Il primo quesito mira a cancellare le modifiche apportate dal Jobs Act all’articolo 18 dello Statuto dei lavoratori, ripristinando la tutela per chi subisce un licenziamento illegittimo. Il secondo chiede di abolire i voucher che sono stati oggetto di molti dibattiti. Il terzo riguarda il settore appalti e vuole reintrodurre la responsabilità in solido tra committente e appaltatore in caso di violazioni sui lavoratori

Il verdetto della Consulta che al temine delle audizioni si è chiusa in Camera di Consiglio, è atteso per oggi pomeriggio.
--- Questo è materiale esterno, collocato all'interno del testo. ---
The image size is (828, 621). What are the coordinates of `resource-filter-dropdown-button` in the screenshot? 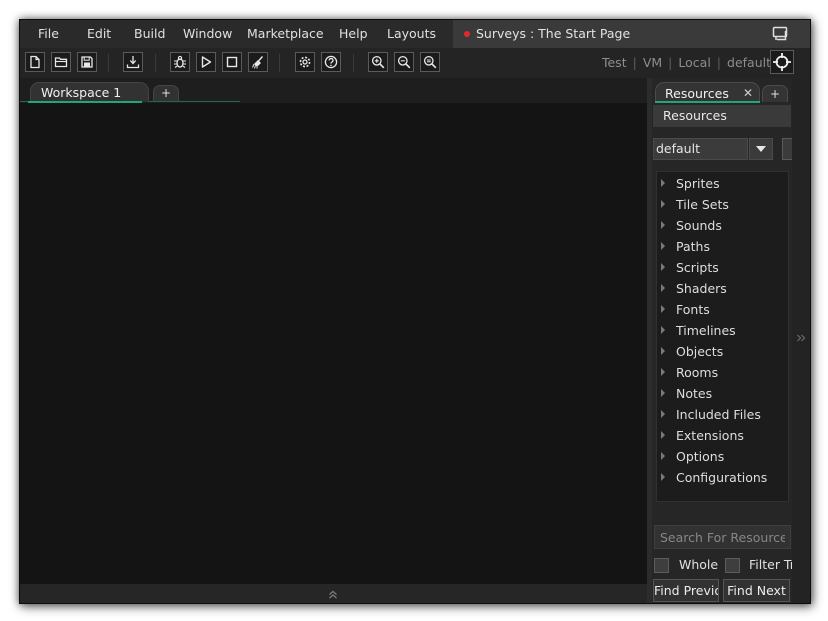 It's located at (761, 149).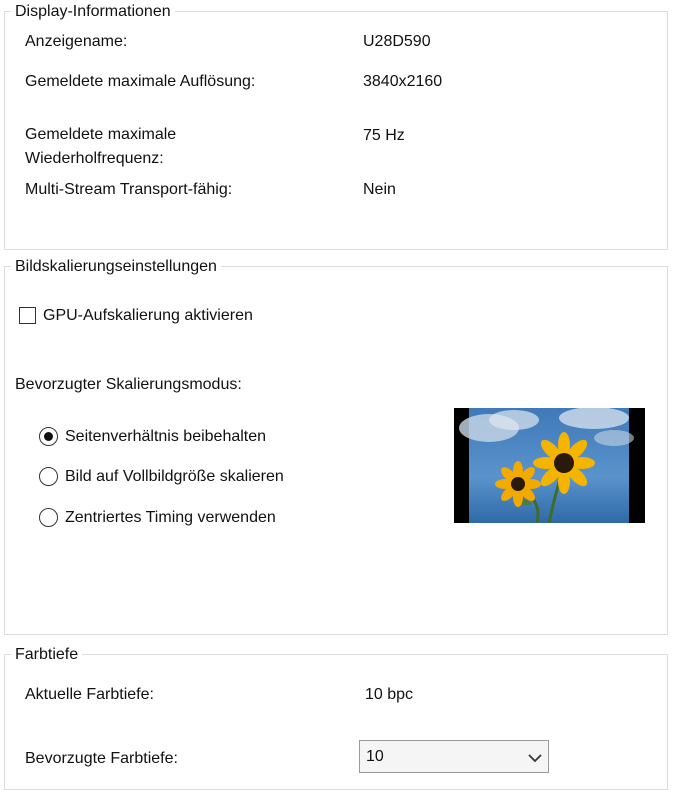 The image size is (675, 795). What do you see at coordinates (93, 12) in the screenshot?
I see `display-info-legend: Display-Informationen` at bounding box center [93, 12].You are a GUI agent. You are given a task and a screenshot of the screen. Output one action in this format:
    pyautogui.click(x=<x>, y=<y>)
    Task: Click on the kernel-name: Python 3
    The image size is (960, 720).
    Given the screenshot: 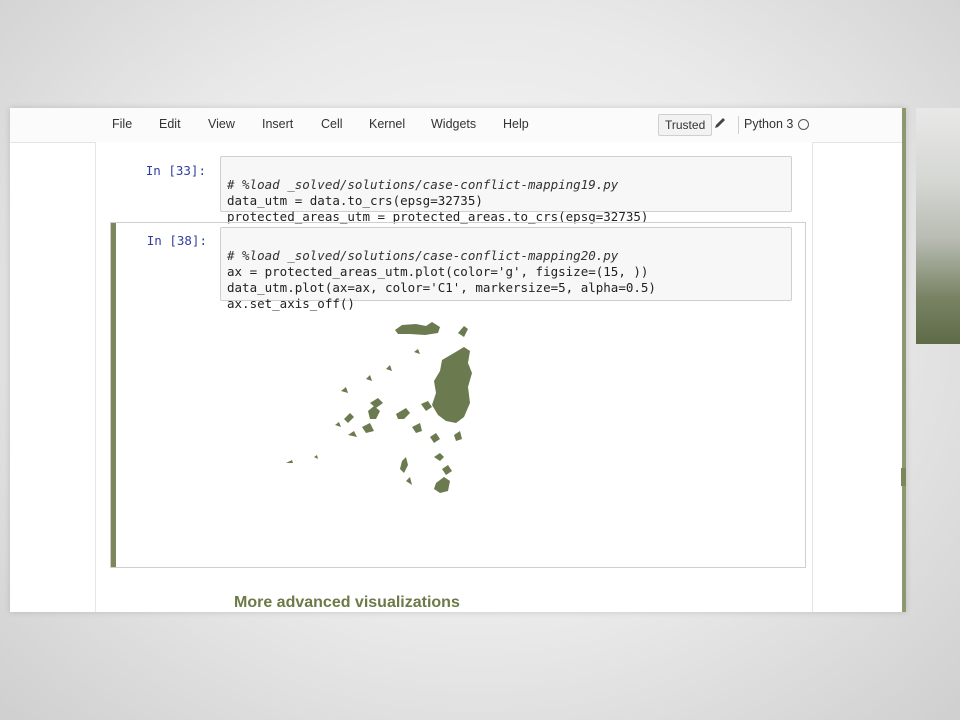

Durante l’udienza che si è svolta a porte chiuse, i magistrati hanno hanno ascoltato i pareri dei legali del sindacato e quelli del legale dell’Avvocatura di Stato.

Saranno 13 i togati che decideranno sull’ammissibilità dei quesiti referendari. Dopo le dimissioni di Giuseppe Frigo, il collegio è composto da 14 giudici ma oggi manca il giudice Alessandro Criscuolo.